The property was valued at approximately $200 million at the time of the seizure, now estimated to be worth nearly $2 billion.

The lawsuit, filed by Seattle attorney Steve Berman on behalf of the survivors and their heirs, contends that the United States made no effort to return valuable personal assets and did not respond truthfully to the postwar Hungarian government and a delegation of Hungarian Jews who sought information about the property.

"The U.S. government has fought this suit at every turn with a fusillade of legal arguments," Berman said. "We are very happy that the court agreed that this case is one that deserves a hearing in U.S. court."

According to Berman, the court rejected the government's contention that it was protected from the lawsuit because of sovereign immunity, a legal principle that states that the U.S. government cannot be sued without the government's permission. The court also dismissed the U.S. government's argument that the statute of limitations had expired on the suit, Berman stated.

The court ruled that since the defendants were suing for return of property rather than a tort violation, the suit was not restricted by sovereign immunity. The court also ruled that the statute of limitations did not apply, siding with the plaintiffs in their claim that the government withheld vital information, which prevented a timely filing of charges.

According to the suit, the U.S. government did not publicly acknowledge the existence of the Gold Train property until a report by the Presidential Advisory Commission on Holocaust Assets in the United States became public in 1999.

"We propose to prove these treasures were misclassified as enemy property," Berman said. "Intentional or not, this error allowed U.S. Army staff to snatch the finest furniture, china, paintings and other items originally belonging to Hungarian Holocaust survivors to decorate government offices and homes.
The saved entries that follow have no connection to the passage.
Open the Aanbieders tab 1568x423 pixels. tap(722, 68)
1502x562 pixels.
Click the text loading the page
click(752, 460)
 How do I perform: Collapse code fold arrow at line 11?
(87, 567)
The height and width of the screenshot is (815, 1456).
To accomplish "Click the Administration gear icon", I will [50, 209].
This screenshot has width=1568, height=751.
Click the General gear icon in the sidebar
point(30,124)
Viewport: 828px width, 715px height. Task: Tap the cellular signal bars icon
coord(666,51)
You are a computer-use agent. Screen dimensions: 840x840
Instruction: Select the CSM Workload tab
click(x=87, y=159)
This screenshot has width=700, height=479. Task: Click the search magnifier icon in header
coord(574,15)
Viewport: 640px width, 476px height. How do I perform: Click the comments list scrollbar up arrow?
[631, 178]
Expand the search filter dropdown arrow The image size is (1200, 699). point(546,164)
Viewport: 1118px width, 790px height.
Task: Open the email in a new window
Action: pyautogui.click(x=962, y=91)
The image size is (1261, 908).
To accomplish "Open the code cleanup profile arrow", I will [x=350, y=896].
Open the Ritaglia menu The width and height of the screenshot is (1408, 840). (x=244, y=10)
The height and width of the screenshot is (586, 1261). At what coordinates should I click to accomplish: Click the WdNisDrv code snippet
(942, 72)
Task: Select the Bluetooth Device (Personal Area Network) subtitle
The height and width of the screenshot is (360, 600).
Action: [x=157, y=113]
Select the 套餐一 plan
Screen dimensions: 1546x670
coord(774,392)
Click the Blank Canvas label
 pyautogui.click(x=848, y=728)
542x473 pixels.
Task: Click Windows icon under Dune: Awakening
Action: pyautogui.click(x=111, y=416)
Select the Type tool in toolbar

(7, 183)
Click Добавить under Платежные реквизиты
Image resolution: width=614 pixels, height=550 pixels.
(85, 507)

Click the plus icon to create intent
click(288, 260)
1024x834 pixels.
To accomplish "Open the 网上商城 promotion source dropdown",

It is a wrong long overdue for correction."

The case stems from the theft of more than $200 million in gold, artwork, jewelry and furniture stolen by the Nazis, which was loaded aboard a train headed for Germany in the waning days of WWII. The train was abandoned in Austria and recovered by the U.S. Army.

According to Berman, the Gold Train suit is the only suit in which the United States government, rather than a foreign government or foreign company, is named as a defendant.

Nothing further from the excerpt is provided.